Larry Johnson, a former CIA operative and a long-time friend of Ms Plame, said he had been told that a number of other advisers to the White House were also at the centre of the FBI inquiry. "This is really beginning to heat up," he said.

Ms Plame's identity was revealed last summer by the veteran conservative columnist Robert Novak. It is believed that at least six other journalists in Washington were contacted by two White House officials who disclosed the operative's details. Mr Novak - who has refused to reveal his sources - and the other journalists could find themselves subpoenaed to appear before the inquiry.

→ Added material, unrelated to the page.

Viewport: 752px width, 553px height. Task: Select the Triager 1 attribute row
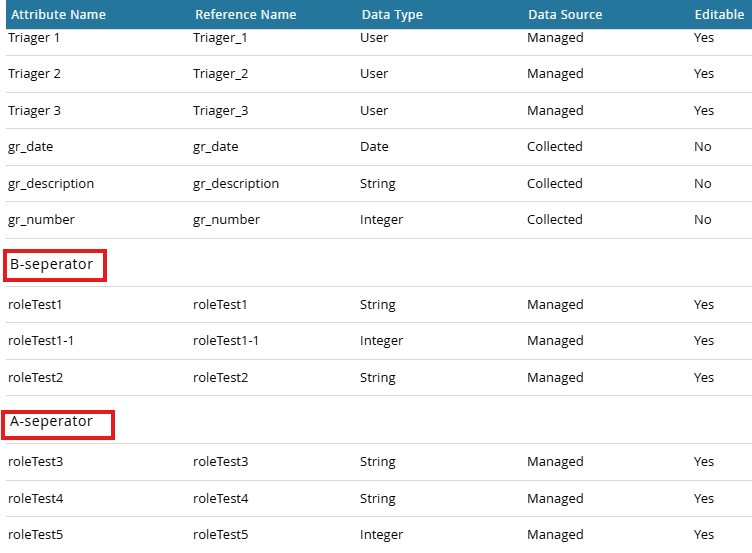pos(34,38)
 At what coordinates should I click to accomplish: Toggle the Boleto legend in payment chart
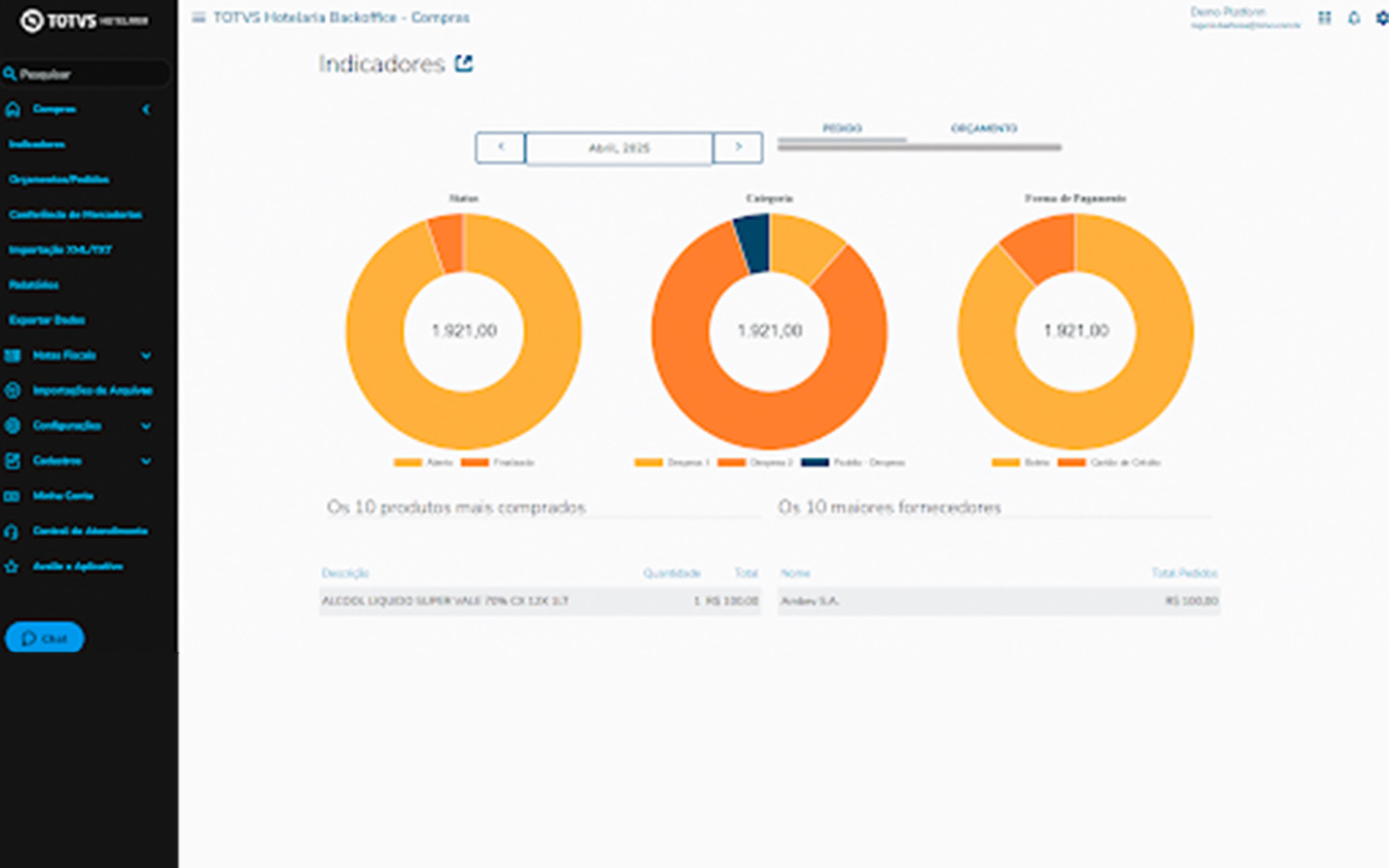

The inquiry into the leak of Ms Plame's identity is being headed by Patrick Fitzgerald, the US attorney in Chicago. A spokesman for Mr Fitzgerald refused to comment on those questioned, saying he was not legally permitted to talk about them. Mr Cheney's office has also declined to comment.

It was reported yesterday by the The Washington Post that a parallel FBI inquiry is investigating the forgery of documents suggesting that Iraq was seeking to buy the uranium "yellowcake" from Niger.

That inquiry, which is being carried out by FBI counter-intelligence agents, was launched last spring after experts at the International Atomic Energy Agency (IAEA) revealed that the documents obtained by the US were fake.